And so do photographers.
I have a confession to make. I’ve just been to Indonesia and more specifically the Island of Bali. I had never been there before and so I was keen to record my impressions. I posted a daily diet of those first visual impressions to social media. The soft tropical light, the carved Hindu deities, the cocktails, the incredible flowers, smiling and seemingly happy Balinese people and all that intoxicating ‘difference’. These are the things that stand out immediately for any visual artist, so those are things that you record. And it’s true, it IS a beautiful place.
But after a while it became harder to ignore the gorilla in the room.
Bali has a trash problem.
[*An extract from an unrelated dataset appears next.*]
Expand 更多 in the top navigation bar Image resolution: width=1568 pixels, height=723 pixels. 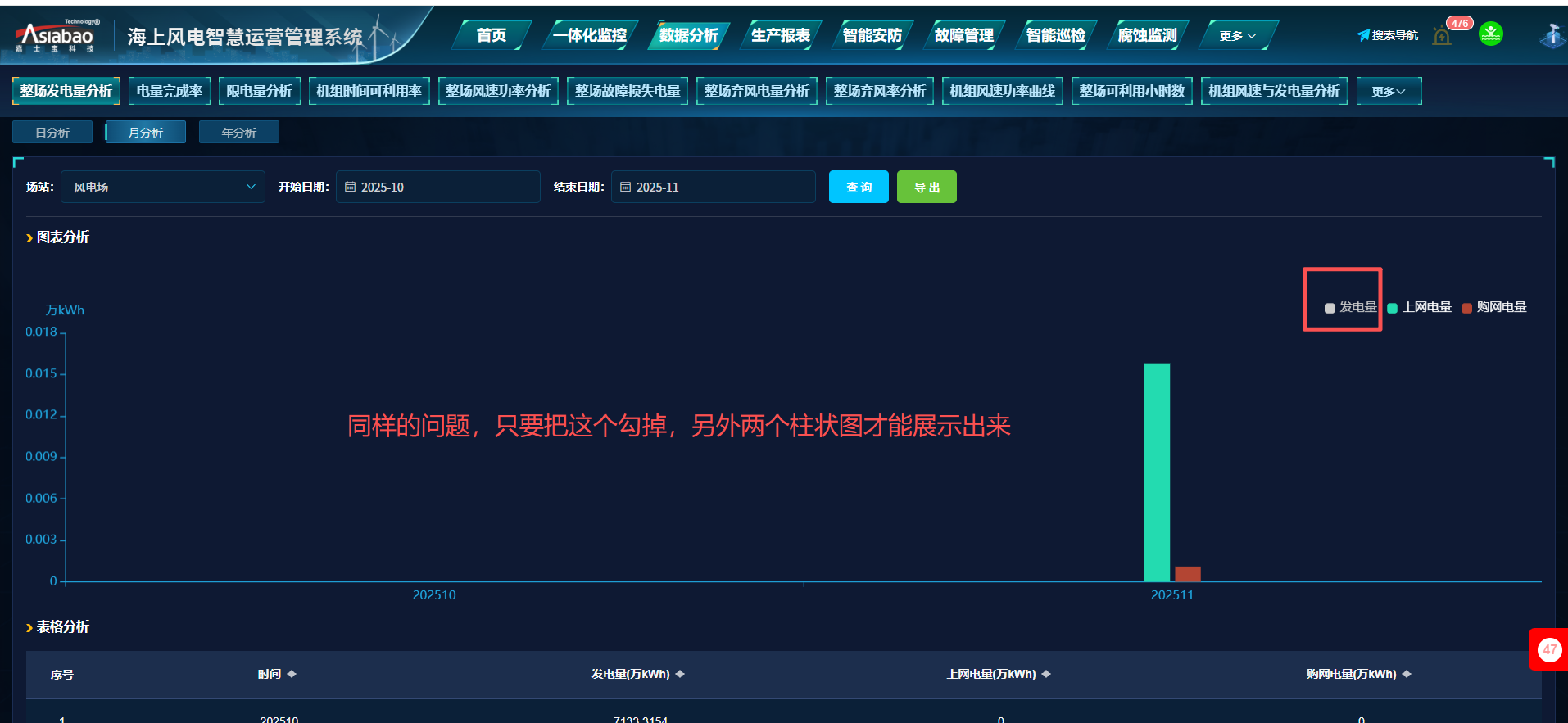click(x=1237, y=36)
And we’re part of it.
At first I noticed the small piles of rubbish lining nearly every street and ‘gangway’ but I didnt think too much of it. I’ve been to developing countries before – indeed lived in them – so I wasnt unfamiliar with what can sometimes appear ‘dirty’ to western eyes.
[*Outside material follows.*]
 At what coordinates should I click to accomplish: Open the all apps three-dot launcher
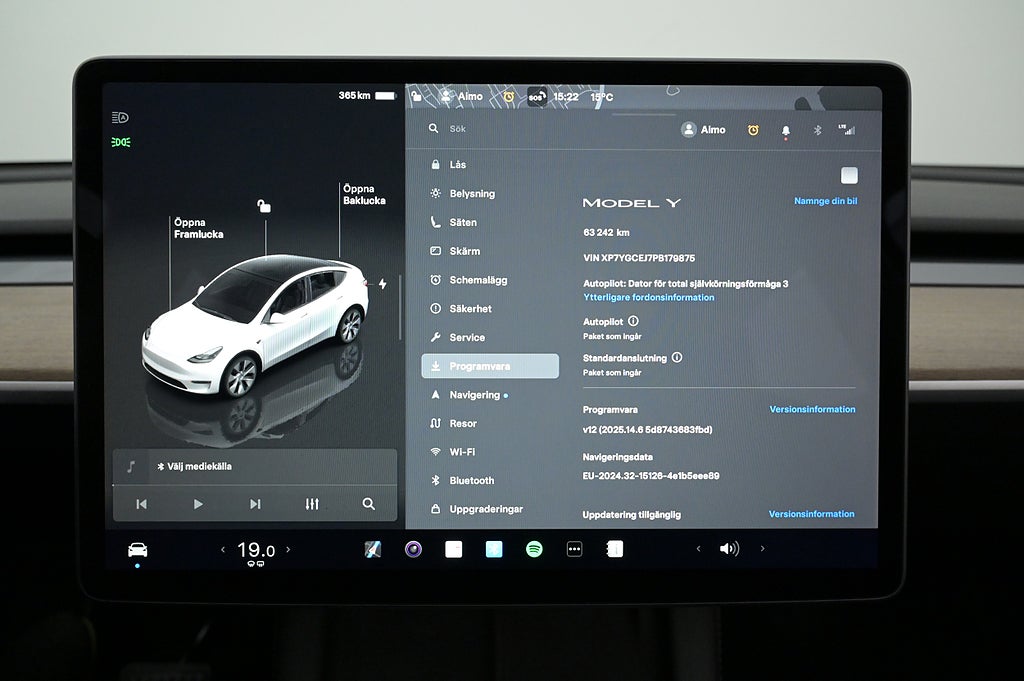(x=574, y=549)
But then I noticed the waterways. And all the trash that was ending up in them.
Nearly every main street has an open drain running along side it. We would call it a gutter. But Bali has a system of waterways essential to irrigating the rice fields that appear all over the lower lying areas of the island. Indeed, some areas of Bali have been awarded World Heritage status because of this age old system of irrigating the rice paddies and the system of inter-village management that has arisen around it. It’s called Subak. You can read about it here.
So the Balinese have recognised the importance of their water supply for hundreds of years.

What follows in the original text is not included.